* _WHAT NEEDS TO BE DONE_
Write out every single entry exactly.
### DATA EXTRACT ###
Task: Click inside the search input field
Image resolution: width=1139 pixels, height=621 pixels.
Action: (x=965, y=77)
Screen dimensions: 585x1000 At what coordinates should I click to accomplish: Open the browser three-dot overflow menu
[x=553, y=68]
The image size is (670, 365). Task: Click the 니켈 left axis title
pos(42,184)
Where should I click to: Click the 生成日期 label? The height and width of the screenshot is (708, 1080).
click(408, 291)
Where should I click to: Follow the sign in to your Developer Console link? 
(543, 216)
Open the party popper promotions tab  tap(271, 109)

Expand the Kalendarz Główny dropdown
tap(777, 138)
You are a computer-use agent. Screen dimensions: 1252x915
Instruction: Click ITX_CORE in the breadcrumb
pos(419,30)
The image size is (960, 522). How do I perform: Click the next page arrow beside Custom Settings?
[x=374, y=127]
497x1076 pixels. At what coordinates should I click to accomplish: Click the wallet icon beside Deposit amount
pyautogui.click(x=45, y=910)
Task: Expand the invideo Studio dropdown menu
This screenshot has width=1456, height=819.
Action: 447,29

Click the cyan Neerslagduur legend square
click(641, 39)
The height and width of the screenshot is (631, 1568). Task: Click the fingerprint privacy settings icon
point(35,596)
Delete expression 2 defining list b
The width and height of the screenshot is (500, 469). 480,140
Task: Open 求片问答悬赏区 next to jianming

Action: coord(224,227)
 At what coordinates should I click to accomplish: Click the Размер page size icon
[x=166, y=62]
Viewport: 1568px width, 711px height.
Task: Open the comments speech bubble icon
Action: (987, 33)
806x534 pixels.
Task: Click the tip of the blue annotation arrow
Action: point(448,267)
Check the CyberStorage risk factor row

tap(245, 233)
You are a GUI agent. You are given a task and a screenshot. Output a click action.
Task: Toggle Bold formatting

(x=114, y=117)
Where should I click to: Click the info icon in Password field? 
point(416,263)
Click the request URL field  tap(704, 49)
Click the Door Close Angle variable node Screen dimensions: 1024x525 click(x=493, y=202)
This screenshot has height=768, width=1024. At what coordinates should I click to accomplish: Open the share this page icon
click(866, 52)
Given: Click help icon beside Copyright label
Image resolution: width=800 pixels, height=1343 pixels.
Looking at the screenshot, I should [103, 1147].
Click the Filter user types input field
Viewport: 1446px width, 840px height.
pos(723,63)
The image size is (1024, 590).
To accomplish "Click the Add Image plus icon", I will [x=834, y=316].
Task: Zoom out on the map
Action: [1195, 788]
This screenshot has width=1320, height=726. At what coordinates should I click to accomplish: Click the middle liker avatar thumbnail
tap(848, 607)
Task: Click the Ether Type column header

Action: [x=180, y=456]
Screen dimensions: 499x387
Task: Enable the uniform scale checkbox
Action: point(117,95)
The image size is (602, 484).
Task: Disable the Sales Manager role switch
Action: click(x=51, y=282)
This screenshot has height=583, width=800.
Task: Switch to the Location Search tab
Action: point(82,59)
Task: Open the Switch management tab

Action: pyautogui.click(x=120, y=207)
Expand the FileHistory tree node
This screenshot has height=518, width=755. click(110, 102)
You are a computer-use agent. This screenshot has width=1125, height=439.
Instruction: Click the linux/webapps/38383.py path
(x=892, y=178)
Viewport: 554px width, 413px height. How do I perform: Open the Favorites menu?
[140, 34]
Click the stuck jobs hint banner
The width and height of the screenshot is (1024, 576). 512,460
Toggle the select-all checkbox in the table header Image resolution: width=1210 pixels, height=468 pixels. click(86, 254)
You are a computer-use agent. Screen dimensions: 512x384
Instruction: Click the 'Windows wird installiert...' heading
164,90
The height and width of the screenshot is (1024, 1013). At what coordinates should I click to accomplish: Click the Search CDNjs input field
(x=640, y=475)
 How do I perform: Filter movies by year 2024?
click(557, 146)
###
* _COMPLETED EXERCISE_
Task: Click inside the search input field
Image resolution: width=1139 pixels, height=621 pixels.
Action: (x=965, y=77)
Screen dimensions: 585x1000 At what coordinates should I click to accomplish: Open the browser three-dot overflow menu
[x=553, y=68]
The image size is (670, 365). Task: Click the 니켈 left axis title
pos(42,184)
Where should I click to: Click the 生成日期 label? The height and width of the screenshot is (708, 1080).
click(408, 291)
Where should I click to: Follow the sign in to your Developer Console link? 
(543, 216)
Open the party popper promotions tab  tap(271, 109)

Expand the Kalendarz Główny dropdown
tap(777, 138)
You are a computer-use agent. Screen dimensions: 1252x915
Instruction: Click ITX_CORE in the breadcrumb
pos(419,30)
The image size is (960, 522). How do I perform: Click the next page arrow beside Custom Settings?
[x=374, y=127]
497x1076 pixels. At what coordinates should I click to accomplish: Click the wallet icon beside Deposit amount
pyautogui.click(x=45, y=910)
Task: Expand the invideo Studio dropdown menu
This screenshot has width=1456, height=819.
Action: 447,29

Click the cyan Neerslagduur legend square
click(641, 39)
The height and width of the screenshot is (631, 1568). Task: Click the fingerprint privacy settings icon
point(35,596)
Delete expression 2 defining list b
The width and height of the screenshot is (500, 469). 480,140
Task: Open 求片问答悬赏区 next to jianming

Action: coord(224,227)
 At what coordinates should I click to accomplish: Click the Размер page size icon
[x=166, y=62]
Viewport: 1568px width, 711px height.
Task: Open the comments speech bubble icon
Action: (987, 33)
806x534 pixels.
Task: Click the tip of the blue annotation arrow
Action: point(448,267)
Check the CyberStorage risk factor row

tap(245, 233)
You are a GUI agent. You are given a task and a screenshot. Output a click action.
Task: Toggle Bold formatting

(x=114, y=117)
Where should I click to: Click the info icon in Password field? 
point(416,263)
Click the request URL field  tap(704, 49)
Click the Door Close Angle variable node Screen dimensions: 1024x525 click(x=493, y=202)
This screenshot has height=768, width=1024. At what coordinates should I click to accomplish: Open the share this page icon
click(866, 52)
Given: Click help icon beside Copyright label
Image resolution: width=800 pixels, height=1343 pixels.
Looking at the screenshot, I should [103, 1147].
Click the Filter user types input field
Viewport: 1446px width, 840px height.
pos(723,63)
The image size is (1024, 590).
To accomplish "Click the Add Image plus icon", I will [x=834, y=316].
Task: Zoom out on the map
Action: [1195, 788]
This screenshot has width=1320, height=726. At what coordinates should I click to accomplish: Click the middle liker avatar thumbnail
tap(848, 607)
Task: Click the Ether Type column header

Action: [x=180, y=456]
Screen dimensions: 499x387
Task: Enable the uniform scale checkbox
Action: point(117,95)
The image size is (602, 484).
Task: Disable the Sales Manager role switch
Action: click(x=51, y=282)
This screenshot has height=583, width=800.
Task: Switch to the Location Search tab
Action: point(82,59)
Task: Open the Switch management tab

Action: pyautogui.click(x=120, y=207)
Expand the FileHistory tree node
This screenshot has height=518, width=755. click(110, 102)
You are a computer-use agent. This screenshot has width=1125, height=439.
Instruction: Click the linux/webapps/38383.py path
(x=892, y=178)
Viewport: 554px width, 413px height. How do I perform: Open the Favorites menu?
[140, 34]
Click the stuck jobs hint banner
The width and height of the screenshot is (1024, 576). 512,460
Toggle the select-all checkbox in the table header Image resolution: width=1210 pixels, height=468 pixels. click(86, 254)
You are a computer-use agent. Screen dimensions: 512x384
Instruction: Click the 'Windows wird installiert...' heading
164,90
The height and width of the screenshot is (1024, 1013). At what coordinates should I click to accomplish: Click the Search CDNjs input field
(x=640, y=475)
 How do I perform: Filter movies by year 2024?
click(557, 146)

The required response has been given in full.